There’s a lot to watch for in this battle of two improbable division leaders. The Chiefs come to Qwest Field with the NFL’s most effective rushing attack, led by the tandem of Thomas Jones and Jamaal Charles. Jones is a very good power back, but Charles is the one to watch.

Charles in Charge

Through Week 11, Charles ranks second in the AFC in yards from scrimmage behind Houston’s Arian Foster with 1,204. He’s 152 yards away from 1,000 on the ground, and he’s a threat out of the backfield with 30 receptions for 356 yards. That 11.9 per-catch average indicated Charles’ ability to get upfield after contact (343 yards after catch), and his 57 total first downs ranks fifth in the league.

The First Will Be First

If you want to get to Charles, the best way is to hope that he doesn’t get going early – he’s one of the NFL’s best rushers on first down and in the first quarter. He ranks fourth in the league in percentage of carries on first down (.295; 41 carries for 139 yards), and he’s averaged 8.3 yards per carry in the first quarter (26 for 217 yards and two touchdowns).

Alone & Easy Target

Just because the Chiefs have a great running game, don’t assume they’re impaired in the aerial game – receiver Dwayne Bowe is a devastating scoring threat in particular, with 11 touchdowns in just 45 catches. Perhaps Bowe’s most impressive stat is his performance on third down this season – 14 catches for 227 yards and four touchdowns.

Rookie tight end Tony Moeaki is also rolling – he’s got 31 catches in 46 targets for 378 yards.

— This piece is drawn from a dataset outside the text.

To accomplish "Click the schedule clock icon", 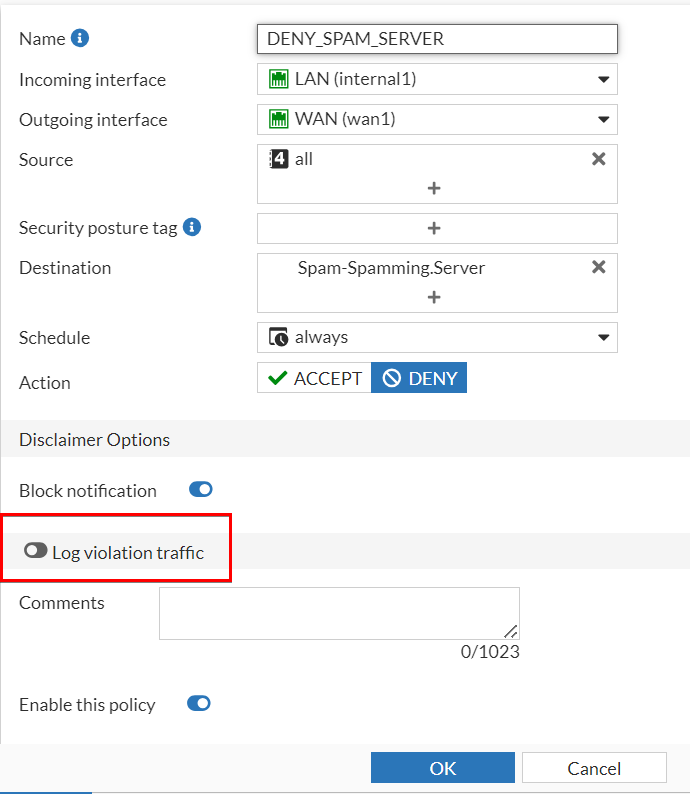I will tap(278, 337).
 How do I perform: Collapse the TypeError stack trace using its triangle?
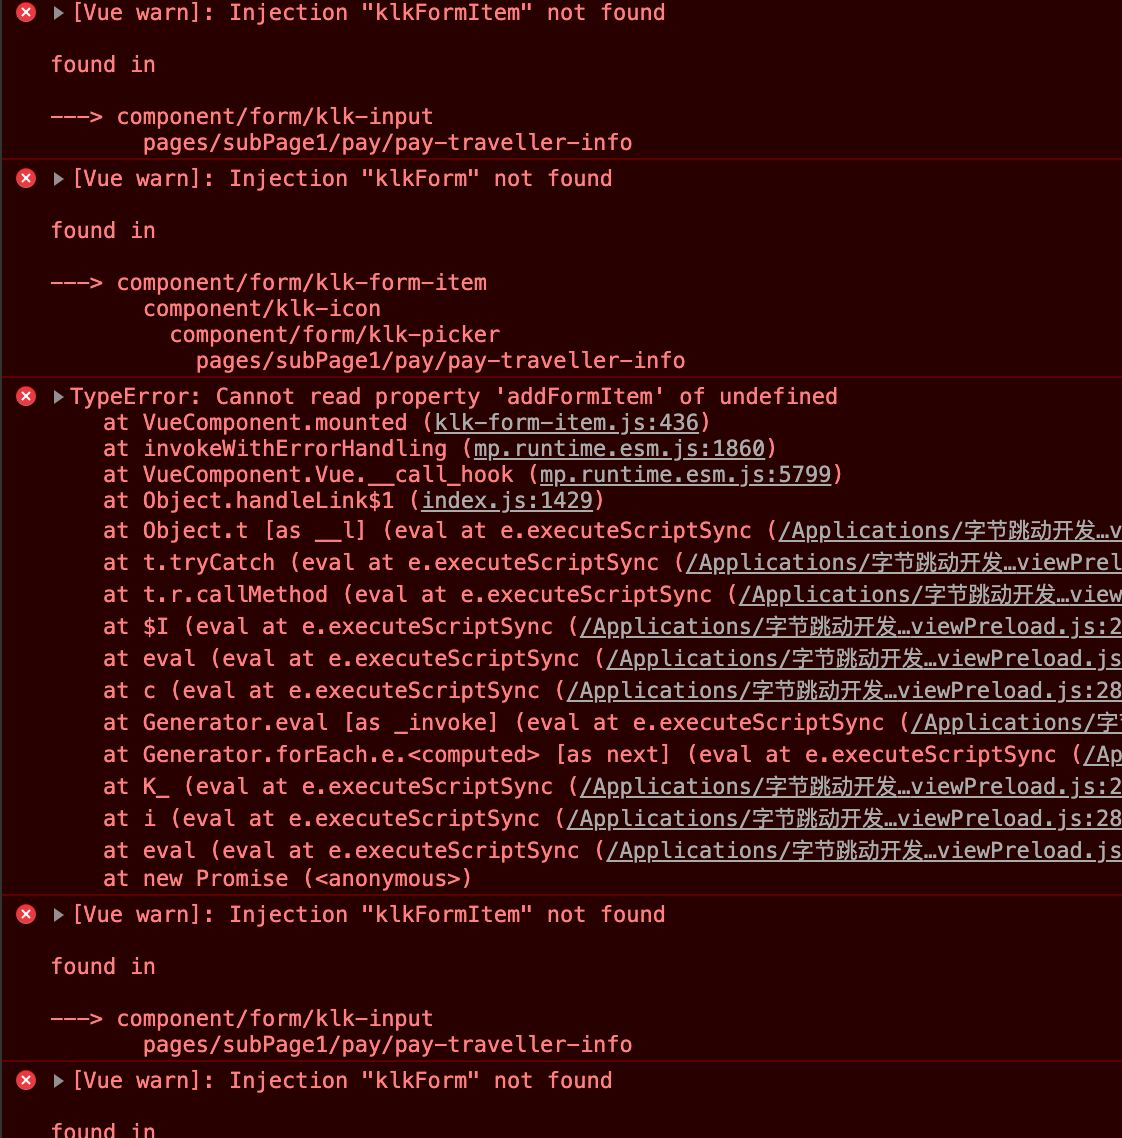point(58,397)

The problem that plagues the current Chiefs team is the lack of a secondary receiver target.While head coach Todd Haley and offensive coordinator Charlie Weis mask that liability with different types of targets, Seattle can roll its coverage to Bowe and deal with tight ends and running backs underneath. Chris Chambers is the team’s second-most productive wide receiver with just 13 catches for 122 yards and a touchdown.

Crunch-Time Cassel

Quarterback Matt Cassel is the key to the Chiefs’ +5 turnover ratio – he’s thrown just four picks to his 18 touchdowns, and he’s got 14 scores to just one pick in the span of the last six weeks. This is a new phenomenon for the third-year NFL starter; Cassel threw 16 touchdowns and 16 picks in 2009, and a 21/11 plus-minus when he took over for Tom Brady and helped the Patriots to an 11-5 record without their future Hall of Fame quarterback.

However, Cassel is vulnerable in one aspect – his 59.5 completion percentage is the sixth-worst in the NFL among quarterbacks with at least 200 passing attempts. That does speak to a boom-and-bust offense, though it also says that Cassel’s learned what a lot of young quarterbacks don’t – that an incompletion is better than an interception.